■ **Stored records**
· · · · ·

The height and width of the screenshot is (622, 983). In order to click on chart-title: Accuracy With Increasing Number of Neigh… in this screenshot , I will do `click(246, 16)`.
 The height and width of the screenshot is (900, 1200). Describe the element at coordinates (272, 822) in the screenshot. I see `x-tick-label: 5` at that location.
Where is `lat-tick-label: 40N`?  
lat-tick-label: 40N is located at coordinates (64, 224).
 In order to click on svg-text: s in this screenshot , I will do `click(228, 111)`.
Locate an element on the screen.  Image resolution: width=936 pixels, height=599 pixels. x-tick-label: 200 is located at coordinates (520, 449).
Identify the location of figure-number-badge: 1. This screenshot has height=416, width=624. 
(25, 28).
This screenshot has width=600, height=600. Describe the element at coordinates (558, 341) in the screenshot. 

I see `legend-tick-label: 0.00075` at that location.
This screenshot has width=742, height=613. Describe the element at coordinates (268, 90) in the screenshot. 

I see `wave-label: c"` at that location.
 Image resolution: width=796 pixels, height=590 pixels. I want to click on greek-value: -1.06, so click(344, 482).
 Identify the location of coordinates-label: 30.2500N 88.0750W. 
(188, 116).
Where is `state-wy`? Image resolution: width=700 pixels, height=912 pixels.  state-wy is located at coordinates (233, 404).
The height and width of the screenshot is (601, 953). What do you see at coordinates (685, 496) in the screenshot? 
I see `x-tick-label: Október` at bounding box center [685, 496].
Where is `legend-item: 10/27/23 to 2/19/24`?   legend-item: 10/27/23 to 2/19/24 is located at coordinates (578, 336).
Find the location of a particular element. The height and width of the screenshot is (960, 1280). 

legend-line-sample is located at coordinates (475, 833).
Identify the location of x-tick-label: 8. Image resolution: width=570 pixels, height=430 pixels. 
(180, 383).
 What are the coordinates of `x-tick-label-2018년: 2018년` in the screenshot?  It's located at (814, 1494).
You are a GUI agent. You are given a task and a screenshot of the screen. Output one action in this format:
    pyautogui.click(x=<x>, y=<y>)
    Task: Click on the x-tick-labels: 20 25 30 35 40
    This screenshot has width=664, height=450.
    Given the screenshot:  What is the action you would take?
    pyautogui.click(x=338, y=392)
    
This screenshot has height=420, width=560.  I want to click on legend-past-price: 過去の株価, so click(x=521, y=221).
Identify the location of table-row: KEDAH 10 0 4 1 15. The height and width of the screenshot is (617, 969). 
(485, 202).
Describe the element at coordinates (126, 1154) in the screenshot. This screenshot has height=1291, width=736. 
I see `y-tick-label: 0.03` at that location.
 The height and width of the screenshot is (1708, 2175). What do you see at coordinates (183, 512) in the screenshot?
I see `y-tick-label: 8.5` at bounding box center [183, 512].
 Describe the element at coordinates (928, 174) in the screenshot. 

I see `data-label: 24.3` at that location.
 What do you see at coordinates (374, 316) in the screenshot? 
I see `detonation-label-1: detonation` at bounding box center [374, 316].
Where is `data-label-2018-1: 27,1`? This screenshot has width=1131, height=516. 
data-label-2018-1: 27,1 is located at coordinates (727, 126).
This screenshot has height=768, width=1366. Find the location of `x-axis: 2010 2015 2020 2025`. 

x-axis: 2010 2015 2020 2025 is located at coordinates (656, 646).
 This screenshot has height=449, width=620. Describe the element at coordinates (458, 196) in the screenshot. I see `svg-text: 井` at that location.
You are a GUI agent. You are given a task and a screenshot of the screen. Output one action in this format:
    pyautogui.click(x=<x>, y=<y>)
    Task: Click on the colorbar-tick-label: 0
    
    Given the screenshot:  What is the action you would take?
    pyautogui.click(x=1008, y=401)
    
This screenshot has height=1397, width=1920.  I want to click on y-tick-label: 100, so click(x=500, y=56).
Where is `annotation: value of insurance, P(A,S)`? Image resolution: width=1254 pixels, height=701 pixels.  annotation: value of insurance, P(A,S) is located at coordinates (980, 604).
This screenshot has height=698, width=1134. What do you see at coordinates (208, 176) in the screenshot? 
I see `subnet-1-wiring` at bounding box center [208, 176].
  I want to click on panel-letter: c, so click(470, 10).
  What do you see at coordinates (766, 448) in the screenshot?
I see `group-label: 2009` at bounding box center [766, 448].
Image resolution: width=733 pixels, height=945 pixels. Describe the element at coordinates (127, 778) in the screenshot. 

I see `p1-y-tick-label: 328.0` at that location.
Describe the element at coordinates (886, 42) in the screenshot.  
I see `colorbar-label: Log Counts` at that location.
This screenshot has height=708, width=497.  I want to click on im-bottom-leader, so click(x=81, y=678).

· · · · ·

■ **WHAT IS NEEDED**
Transcribe every one of the lines above, keeping each character as it stands.

■ **THE ANSWER**
The height and width of the screenshot is (622, 983). In order to click on chart-title: Accuracy With Increasing Number of Neigh… in this screenshot , I will do `click(246, 16)`.
 The height and width of the screenshot is (900, 1200). Describe the element at coordinates (272, 822) in the screenshot. I see `x-tick-label: 5` at that location.
Where is `lat-tick-label: 40N`?  
lat-tick-label: 40N is located at coordinates (64, 224).
 In order to click on svg-text: s in this screenshot , I will do `click(228, 111)`.
Locate an element on the screen.  Image resolution: width=936 pixels, height=599 pixels. x-tick-label: 200 is located at coordinates (520, 449).
Identify the location of figure-number-badge: 1. This screenshot has height=416, width=624. 
(25, 28).
This screenshot has width=600, height=600. Describe the element at coordinates (558, 341) in the screenshot. 

I see `legend-tick-label: 0.00075` at that location.
This screenshot has width=742, height=613. Describe the element at coordinates (268, 90) in the screenshot. 

I see `wave-label: c"` at that location.
 Image resolution: width=796 pixels, height=590 pixels. I want to click on greek-value: -1.06, so click(344, 482).
 Identify the location of coordinates-label: 30.2500N 88.0750W. 
(188, 116).
Where is `state-wy`? Image resolution: width=700 pixels, height=912 pixels.  state-wy is located at coordinates (233, 404).
The height and width of the screenshot is (601, 953). What do you see at coordinates (685, 496) in the screenshot? 
I see `x-tick-label: Október` at bounding box center [685, 496].
Where is `legend-item: 10/27/23 to 2/19/24`?   legend-item: 10/27/23 to 2/19/24 is located at coordinates (578, 336).
Find the location of a particular element. The height and width of the screenshot is (960, 1280). 

legend-line-sample is located at coordinates (475, 833).
Identify the location of x-tick-label: 8. Image resolution: width=570 pixels, height=430 pixels. 
(180, 383).
 What are the coordinates of `x-tick-label-2018년: 2018년` in the screenshot?  It's located at (814, 1494).
You are a GUI agent. You are given a task and a screenshot of the screen. Output one action in this format:
    pyautogui.click(x=<x>, y=<y>)
    Task: Click on the x-tick-labels: 20 25 30 35 40
    This screenshot has width=664, height=450.
    Given the screenshot:  What is the action you would take?
    pyautogui.click(x=338, y=392)
    
This screenshot has height=420, width=560.  I want to click on legend-past-price: 過去の株価, so click(x=521, y=221).
Identify the location of table-row: KEDAH 10 0 4 1 15. The height and width of the screenshot is (617, 969). 
(485, 202).
Describe the element at coordinates (126, 1154) in the screenshot. This screenshot has height=1291, width=736. 
I see `y-tick-label: 0.03` at that location.
 The height and width of the screenshot is (1708, 2175). What do you see at coordinates (183, 512) in the screenshot?
I see `y-tick-label: 8.5` at bounding box center [183, 512].
 Describe the element at coordinates (928, 174) in the screenshot. 

I see `data-label: 24.3` at that location.
 What do you see at coordinates (374, 316) in the screenshot? 
I see `detonation-label-1: detonation` at bounding box center [374, 316].
Where is `data-label-2018-1: 27,1`? This screenshot has width=1131, height=516. 
data-label-2018-1: 27,1 is located at coordinates (727, 126).
This screenshot has height=768, width=1366. Find the location of `x-axis: 2010 2015 2020 2025`. 

x-axis: 2010 2015 2020 2025 is located at coordinates (656, 646).
 This screenshot has height=449, width=620. Describe the element at coordinates (458, 196) in the screenshot. I see `svg-text: 井` at that location.
You are a GUI agent. You are given a task and a screenshot of the screen. Output one action in this format:
    pyautogui.click(x=<x>, y=<y>)
    Task: Click on the colorbar-tick-label: 0
    
    Given the screenshot:  What is the action you would take?
    pyautogui.click(x=1008, y=401)
    
This screenshot has height=1397, width=1920.  I want to click on y-tick-label: 100, so click(x=500, y=56).
Where is `annotation: value of insurance, P(A,S)`? Image resolution: width=1254 pixels, height=701 pixels.  annotation: value of insurance, P(A,S) is located at coordinates (980, 604).
This screenshot has height=698, width=1134. What do you see at coordinates (208, 176) in the screenshot? 
I see `subnet-1-wiring` at bounding box center [208, 176].
  I want to click on panel-letter: c, so click(470, 10).
  What do you see at coordinates (766, 448) in the screenshot?
I see `group-label: 2009` at bounding box center [766, 448].
Image resolution: width=733 pixels, height=945 pixels. Describe the element at coordinates (127, 778) in the screenshot. 

I see `p1-y-tick-label: 328.0` at that location.
Describe the element at coordinates (886, 42) in the screenshot.  
I see `colorbar-label: Log Counts` at that location.
This screenshot has height=708, width=497.  I want to click on im-bottom-leader, so click(x=81, y=678).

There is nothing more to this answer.